Per via di queste difficoltà i libri di minor pregio venivano stampati solo in bianco e nero, per molto tempo ebbero un riconoscimento inferiore rispetto alla pittura tradizionale: si trattava infatti di produzioni destinate a un pubblico di massa, che fruiva di questi libri per puro intrattenimento, senza altri fini. Le cose cambiarono proprio quando gli europei, affascinati da queste stampe, iniziarono non solo a richiederne, ma a raccoglierle, catalogarle e a produrre dei testi critici, come quelli di Fenellosa.

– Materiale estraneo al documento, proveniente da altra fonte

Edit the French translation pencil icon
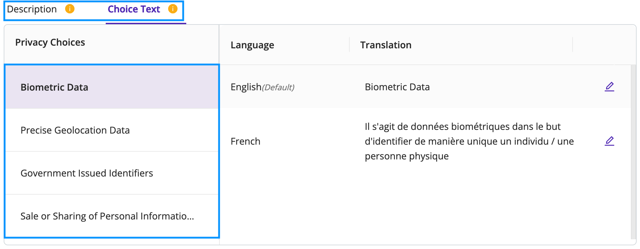 pos(609,141)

È grazie ad essi se gli ukiyo-e si sono affrancati dalle loro finalità di consumo, ma questo avverrà solo nel Novecento, con la nascita di due stili che fonderanno gli ukiyo-e con una nuova sensibiltà occidentale: gli shin hanga e i sosaku hanga, che riscossero un enorme successo in Giappone, al punto che Hasui Kawase, il maggiore pittore di shin hanga, venne nominato Tesoro Nazionale VIvente dall’Imperatore. A determinare questo successo fu proprio la fama che queste due forme d’arte si guadagnarono negli Stati Uniti.

Fino a questo momento, infatti, l’idea che i giapponesi avevano dell’ukiyo-e era venata da grandi contraddizioni. Da un lato molti pittori, specialmente Hokusai, consideravano il proprio lavoro estremamente importante, un’arte a tutti gli effetti; dall’altro, si trattava di un’industria come tante altre, che semplicemente produceva dei libri illustrati: l’arte giapponese, in questo, precorreva quella che sarebbe stata una delle grandi contraddizioni dell’arte contemporanea.

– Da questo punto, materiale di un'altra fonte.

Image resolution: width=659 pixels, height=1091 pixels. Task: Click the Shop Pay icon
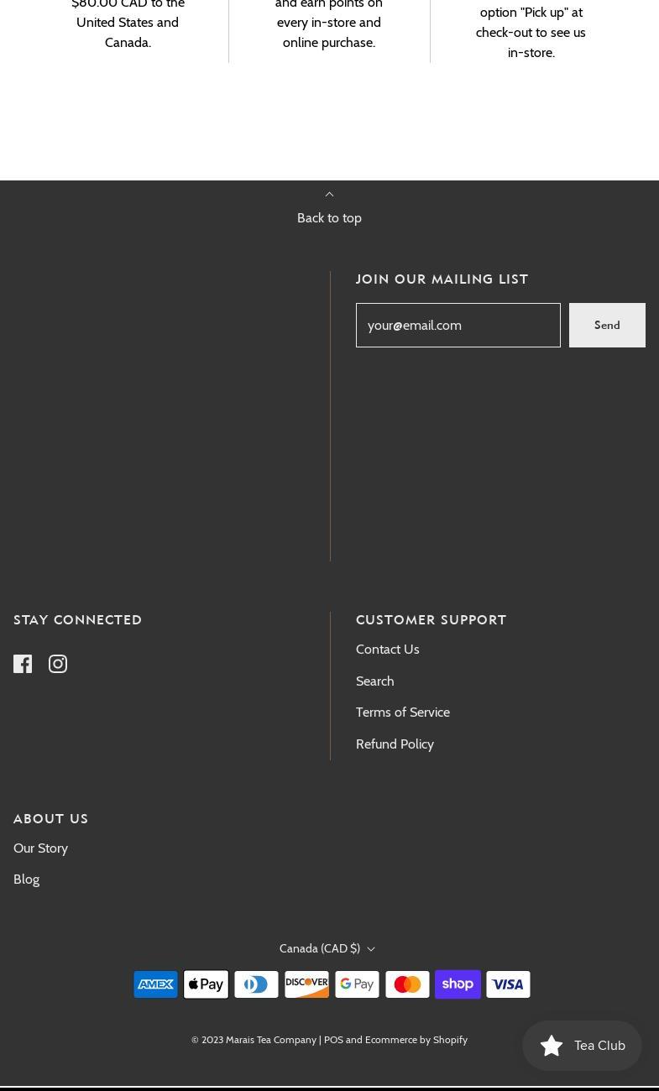coord(458,984)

E, in effetti, il pittore aveva un ruolo molto contemporaneo, per molti versi simile a quello che oggi diremmo di un designer: era un libero professionista, con dei margini di autonomia sul proprio stile e sulla propria poetica, ma era anche un ingranaggio del sistema industriale, retto da un editore e organizzato secondo una rigida divisione del lavoro, in cui ogni fase era affidata a un addetto specializzato. E, soprattutto, l’opera nasceva già con una vocazione industriale: le colorazioni, la scelta delle linee, l’impaginazione erano dettate innanziutto dalla necessità di produrre in serie. Anzi, l’abilità dell’artista consisteva proprio nell’abitare queste limitazioni e farne uno stile, un modo di vedere le cose[1].

Katsushika Hokusai, dalla serie: Cento storie di fantasmi, Il fantasma di Kohada Koheji, 1831-32
Katsushika Hokusai, dalla serie: Cento storie di fantasmi, Il fantasma di Kohada Koheji, 1831-32 (dettaglio)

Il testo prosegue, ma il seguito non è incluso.